Bennett straightened up. “We expecting any enemy, Mr. Price?”
“Nothing more than the usual. If these guys are the same bunch as last week, no telling. If they’re VC and not the hard-core NVA, they can’t hit their ass with both hands let alone hit us in flight. If we are going to get hit, it’ll be on the approach going in or coming out. Okay, let’s saddle up.”
As we settled into our seats, the crew came forward and closed and secured our doors. Bennett grabbed the fire extinguisher and took his position next to the engine. I went through the start procedures and pressed and held the starter button. Slowly the turbine started turning, and at sixty-eight percent N1 I rolled the throttle open. Lou was tuning radios. Other aircraft were calling Flight Leader that they were up.
“Chalk Six is up,” Lou announced with a corresponding response from Lead. Finally all twelve aircraft were up and ready to depart. Flight Lead, Yellow One, announced leaving the revetment, followed by Chalk Two and so forth until Chalk Twelve announced he was in position.
Flight Lead announced, “Yellow One on the go,” and twelve aircraft started down the runway, following the leader.
“Flight, come up staggered right,” ordered Yellow One.

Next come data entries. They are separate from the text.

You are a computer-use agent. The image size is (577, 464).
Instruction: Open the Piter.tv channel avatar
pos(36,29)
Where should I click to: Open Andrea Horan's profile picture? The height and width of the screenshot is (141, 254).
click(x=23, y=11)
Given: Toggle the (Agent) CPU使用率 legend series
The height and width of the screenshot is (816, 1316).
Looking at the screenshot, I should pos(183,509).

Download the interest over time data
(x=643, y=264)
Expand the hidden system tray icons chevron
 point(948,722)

We flew different formations depending on several factors. Staggered right was Chalk Two flying behind and to the right of Chalk One, with Chalk Three behind Chalk One and to the left and back from Chalk Two, and so on for all twelve ships. To land such a formation, you needed a long landing zone, and we could fly staggered left or right. Another formation was wedge, which looked like a flock of geese in flight. Trail was one aircraft following the other. An echelon right or echelon left formation was all aircraft slightly behind and off to the side of the aircraft in front, with Flight Leader the very first aircraft. Switching between formations once in the air was done only if necessary.
“Yellow One, Chalk Two, over.”
“Chalk Two, go ahead.”
“Yellow One, we are clear of arty all the way to Bien Hoa, over.”

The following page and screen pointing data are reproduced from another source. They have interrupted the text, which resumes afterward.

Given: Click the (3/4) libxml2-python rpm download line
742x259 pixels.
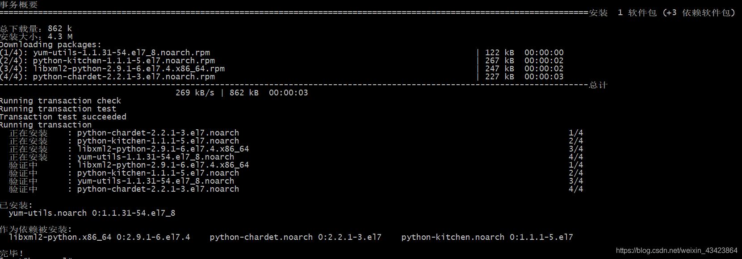Looking at the screenshot, I should (112, 69).
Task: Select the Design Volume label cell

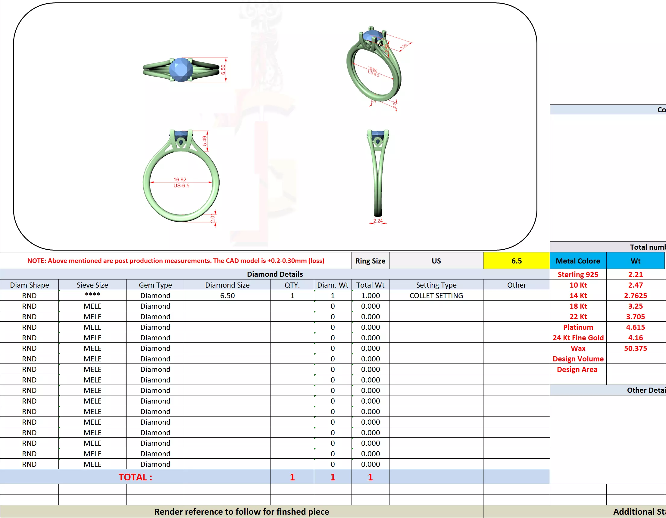Action: click(578, 359)
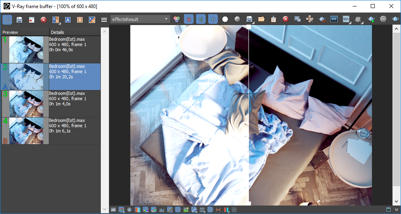
Task: Set image B for comparison
Action: (x=80, y=19)
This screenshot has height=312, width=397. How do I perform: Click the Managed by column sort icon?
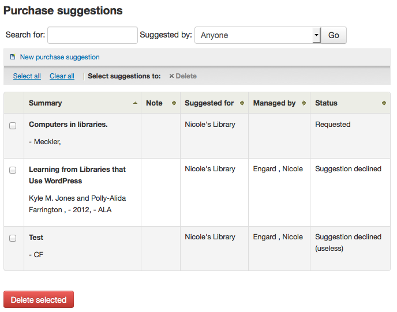[x=304, y=103]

As Lou was bringing us up into our position as Chalk Six, he asked, “How much formation time do you have?”
“Just what we got in flight school and a couple of hours the other day,” I replied without looking in his direction.
“Don’t tell me this is your first combat assault.”
“Okay, I won’t, but it is.”
“Oh, it’s going to be a long day, I see.” He took a deep breath. “Okay, formation flying here isn’t like flight school,” he said as he moved closer to the right side of Chalk Five. “In Mother Rucker, they wanted two-rotor-blade width between aircraft. Here we fly at one to one-half rotor from the other.”
He was going for the half-rotor-blade distance, and my pucker factor was starting to suck the seat up my ass. I looked back at Chalk Seven. Oh shit, he’s going for the half-rotor distance as well. Lou was calmly smoking his cigarette and continuing with his lecture while he held the cyclic in his thumb, index and middle fingers.
“The one thing you don’t want to do is overlap rotor blades.” Oh, trust me, that ain’t happening. “Okay, you got it,” he said.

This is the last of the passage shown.